Die Dringlichkeit des bevorstehenden Nachschubzyklus ergibt sich aus dem vierjährigen Krieg in der Ukraine und dem jüngsten Konflikt zwischen den USA und dem Iran, durch die wichtige Waffenvorräte aufgebraucht wurden.
Trump traf sich am Mittwoch zudem mit Führungskräften der Rüstungsindustrie, da die Regierung bestrebt ist, die Produktion weiterer wichtiger Luftabwehrwaffen zu beschleunigen.

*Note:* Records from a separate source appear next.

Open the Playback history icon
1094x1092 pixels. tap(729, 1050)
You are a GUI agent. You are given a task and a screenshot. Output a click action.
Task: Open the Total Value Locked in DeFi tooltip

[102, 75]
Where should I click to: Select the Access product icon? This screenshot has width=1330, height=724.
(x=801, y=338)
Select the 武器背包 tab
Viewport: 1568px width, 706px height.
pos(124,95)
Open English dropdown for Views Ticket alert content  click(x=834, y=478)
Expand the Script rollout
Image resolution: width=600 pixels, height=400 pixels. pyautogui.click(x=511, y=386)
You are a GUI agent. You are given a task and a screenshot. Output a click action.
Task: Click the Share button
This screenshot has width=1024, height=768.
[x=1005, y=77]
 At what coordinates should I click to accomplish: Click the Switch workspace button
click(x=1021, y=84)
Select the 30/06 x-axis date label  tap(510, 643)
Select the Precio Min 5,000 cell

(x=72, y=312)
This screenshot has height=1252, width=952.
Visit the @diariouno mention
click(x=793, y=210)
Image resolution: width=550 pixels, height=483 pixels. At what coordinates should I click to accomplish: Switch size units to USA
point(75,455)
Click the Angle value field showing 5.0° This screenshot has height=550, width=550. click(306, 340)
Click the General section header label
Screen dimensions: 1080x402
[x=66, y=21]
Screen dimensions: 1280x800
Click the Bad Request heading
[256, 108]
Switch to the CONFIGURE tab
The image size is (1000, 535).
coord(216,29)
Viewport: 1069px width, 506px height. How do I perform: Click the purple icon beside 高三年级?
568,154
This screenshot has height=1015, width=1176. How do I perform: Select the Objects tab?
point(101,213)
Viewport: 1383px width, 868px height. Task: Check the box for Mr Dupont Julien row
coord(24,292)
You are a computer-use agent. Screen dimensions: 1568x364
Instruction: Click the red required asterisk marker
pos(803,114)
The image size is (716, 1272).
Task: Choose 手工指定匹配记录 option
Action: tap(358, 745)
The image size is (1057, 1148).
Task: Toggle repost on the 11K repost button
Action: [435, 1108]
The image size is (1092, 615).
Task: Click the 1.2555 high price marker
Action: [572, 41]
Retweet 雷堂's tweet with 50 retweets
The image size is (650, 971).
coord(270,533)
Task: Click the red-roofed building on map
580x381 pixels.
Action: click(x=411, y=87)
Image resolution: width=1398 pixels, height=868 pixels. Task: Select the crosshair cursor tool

Verteidigungsminister Pete Hegseth erklärte Mitte Mai gegenüber Abgeordneten, dass Trumps „kluge Geschäftsabschlüsse“ ein unmissverständliches Nachfragesignal an die Partner in der Rüstungsindustrie gesendet hätten: mehr bauen, schneller bauen und sich auf eine nachhaltige Beschaffung vorbereiten.
Übersetzung von „X“: .@SECWAR „Im vergangenen Jahr haben wir durch historische, mehrjährige Beschaffungsvereinbarungen – kluge Geschäftsabschlüsse – unseren Industriepartnern ein dauerhaftes, unmissverständliches Nachfragesignal gesendet: MEHR BAUEN UND SCHNELLER BAUEN.
Das Ergebnis war ein Aufschwung – eine Wiederbelebung – unserer großartigen amerikanischen Fabriken und massive Reinvestitionen in die qualifizierten amerikanischen Arbeitnehmer, die als die ‚Kämpfer‘ hinter unseren Soldaten fungieren.“
Hegseths jüngste Äußerungen darüber, dass die industrielle Basis Amerikas wieder zu neuem Leben erwacht, dürften für die Leser keine Überraschung sein, wie wir bereits dargelegt haben:
- Die Kriegswirtschaft kehrt zurück: Von Lastwagen bis zu Panzern – das Pentagon setzt auf die Automobilhersteller, um Amerikas Waffenarsenal wieder aufzubauen
- Der Wettlauf um die Auffüllung der US-Waffenvorräte wird die Kriegswirtschaft ankurbeln
- „Dem Ruf folgen“: Ford Motor plant Produktionsschub im Stil des Zweiten Weltkriegs für Trumps Kriegswirtschaft
DoW veröffentlichte kürzlich eine Karte der expandierenden amerikanischen Rüstungsindustrie, die sich hauptsächlich auf den Süden und den Rust Belt konzentriert.

Letzte Woche erklärte Nancy Lazar, Chefökonomin für globale Wirtschaft bei Piper Sandler und Leiterin des Wirtschaftsforschungsteams des Unternehmens, gegenüber Kunden, sie sei optimistisch hinsichtlich der Arbeitsplätze im produzierenden Gewerbe, darunter auch Bauarbeiter, die die nächste Generation von Rechenzentren errichten.
Wir möchten hinzufügen, dass die stark steigende Produktion von Raketen, Abfangraketen, Drohnen, Panzern, Flugzeugen und Bomben diesen Wandel weiter beschleunigen könnte und den Arbeitsmarkt weg von zwei Jahrzehnten mit wenig produktiven Arbeitsplätzen im Dienstleistungssektor und zurück hin zu besser bezahlten Industriearbeitsplätzen lenken würde, die mit nationaler Sicherheit, der Rückverlagerung von Produktionsstätten ins Inland und Trumps Kriegswirtschaft verbunden sind.